As an optimal technical scheme, the training process of the comprehensive analysis module is as follows: preparing a data set, wherein the data set is reserved with a plurality of sets of data, and one set of data comprises six measured object images in each view field and a semantic segmentation mask with a completed label; 70% of the data set is randomly selected as a training set, 20% is a testing set, and 10% is a verification set; in the single training process, the loss function in the training set is used as the training direction, the loss function in the test set is used as the parameter adjustment basis, and the final effect is characterized by verifying the loss function in the set.
As a preferable technical scheme, the objective function derived in the training process adopts an end-to-end semantic segmentation training mode, and is expressed as a difference loss function of a semantic segmentation mask.
Compared with the prior art, the invention has the beneficial effects that:
the invention provides a multi-channel parallel input image segmentation model, the number of pictures input by the model can be freely configured, and the model is not limited to a single piece or fixed pieces.
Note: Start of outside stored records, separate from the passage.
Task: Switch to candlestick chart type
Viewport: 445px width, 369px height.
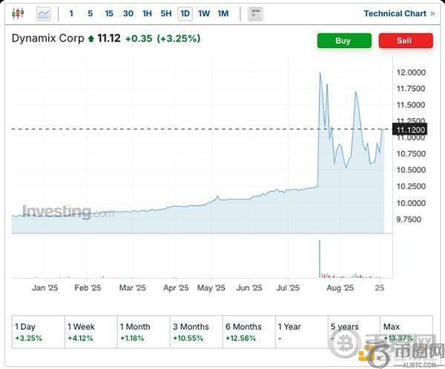Action: tap(18, 13)
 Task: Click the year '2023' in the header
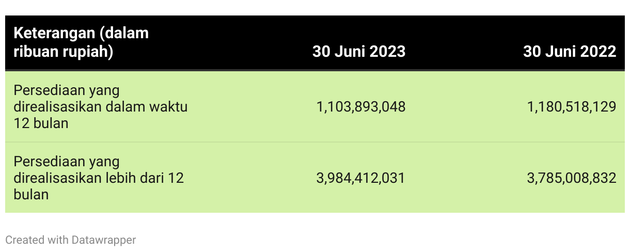click(387, 52)
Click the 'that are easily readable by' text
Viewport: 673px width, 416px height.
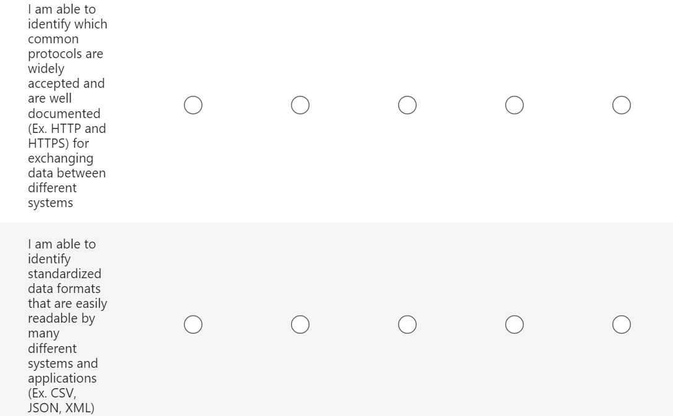(67, 304)
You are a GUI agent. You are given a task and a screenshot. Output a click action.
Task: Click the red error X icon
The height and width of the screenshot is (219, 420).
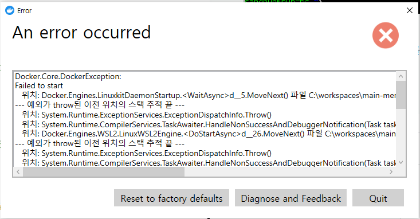(386, 35)
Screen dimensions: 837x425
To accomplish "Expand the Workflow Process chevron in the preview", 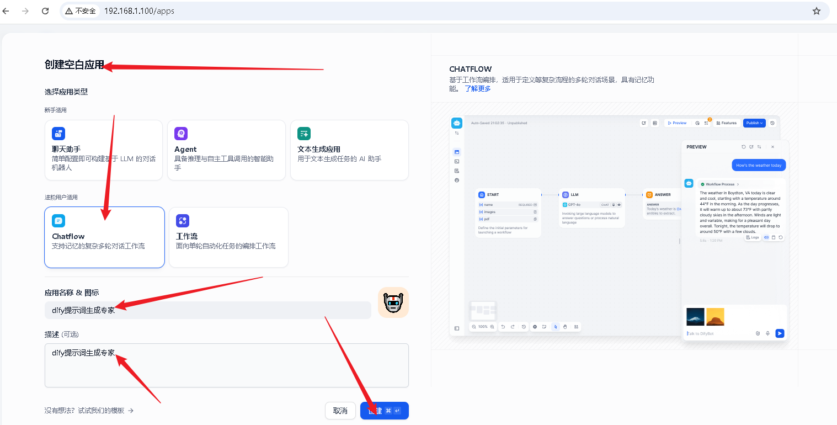I will tap(738, 184).
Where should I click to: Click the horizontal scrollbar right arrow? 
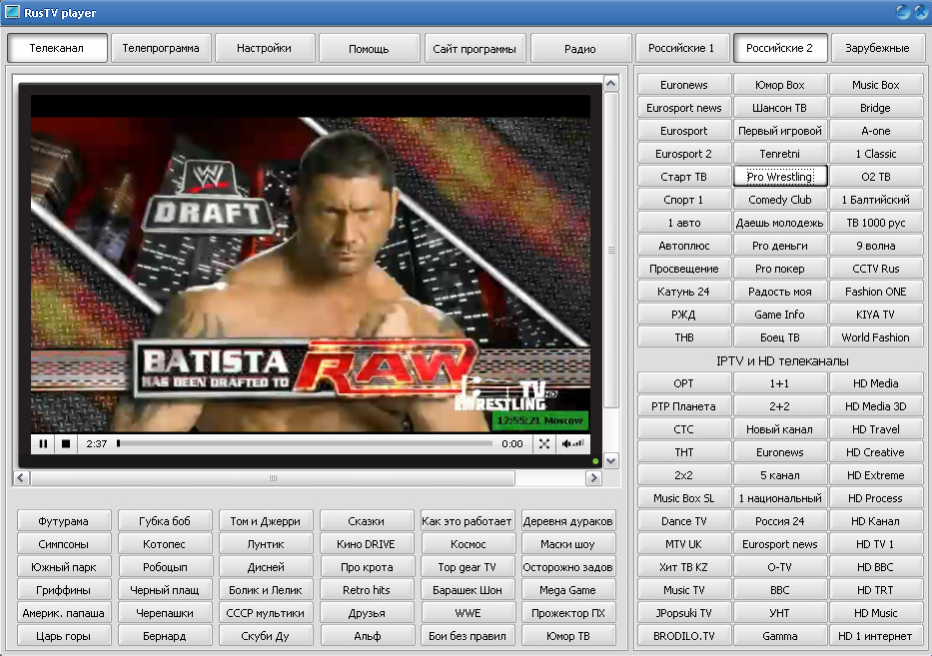pyautogui.click(x=594, y=478)
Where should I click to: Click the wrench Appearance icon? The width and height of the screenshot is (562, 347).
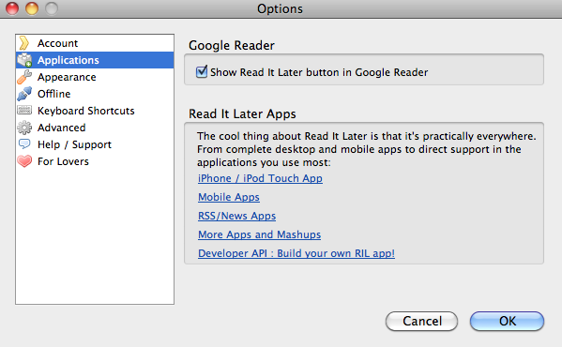[x=24, y=77]
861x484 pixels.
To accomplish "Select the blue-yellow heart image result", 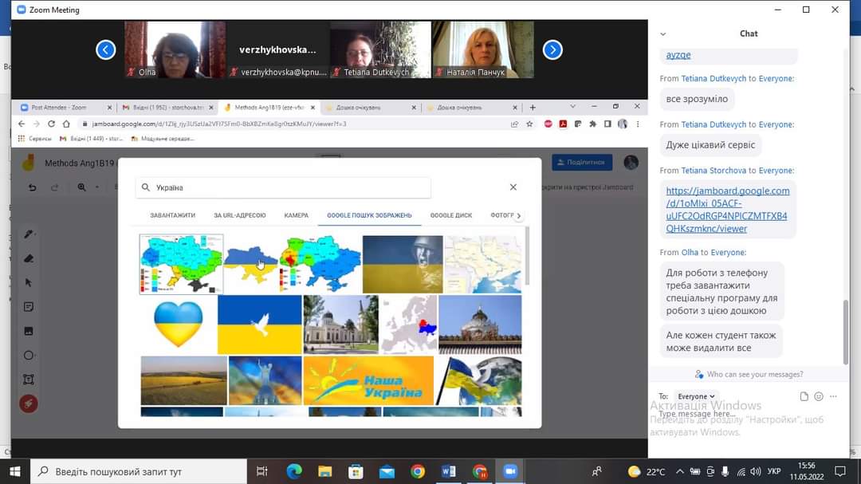I will (177, 325).
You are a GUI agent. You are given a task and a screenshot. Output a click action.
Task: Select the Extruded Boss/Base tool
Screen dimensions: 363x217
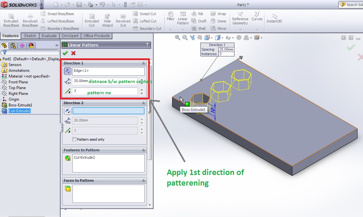[x=11, y=19]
The model thus has algorithmic capabilities that integrate multiple channels of different images. Meanwhile, as the image segmentation model based on the deep neural network is used, in the end-to-end labeling link, the model can automatically learn and acquire the characteristics of the same position in different images only by labeling the defect position in the image of one channel. And establishing correlations among multichannel images, high-dimensional features in current pixels of the images and the adjacent areas of the images through a convolutional neural network, and finally realizing correct judgment.
Drawings
FIG. 1 is a schematic diagram of an image segmentation model of a multi-channel parallel input of the present invention;
FIG. 2 is a schematic diagram of a feature analysis module in an image segmentation model of the multi-channel parallel input of the present invention;
FIG. 3 is a schematic diagram of a multi-channel semantic synthesis module in a multi-channel parallel input image segmentation model of the present invention;
FIG. 4 is a schematic diagram of the SPADENESblock module of FIG. 3;
FIG. 5 is a schematic diagram of the SPADE sub-module of FIG. 4;
FIG. 6 is a schematic diagram of a comprehensive analysis module in an image segmentation model of the multi-channel parallel input of the present invention.
Detailed Description
The technical scheme of the invention is further described below with reference to the specific embodiments:
as shown in FIG. 1, the image segmentation model with parallel multi-channel input comprises an input image group, a network architecture and an output image, wherein the input image group is an image group formed by a plurality of different channel images, the output image is a segmentation result with the same resolution as the input image, and the network architecture comprises a feature analysis module, a multi-channel semantic synthesis module and a comprehensive analysis module.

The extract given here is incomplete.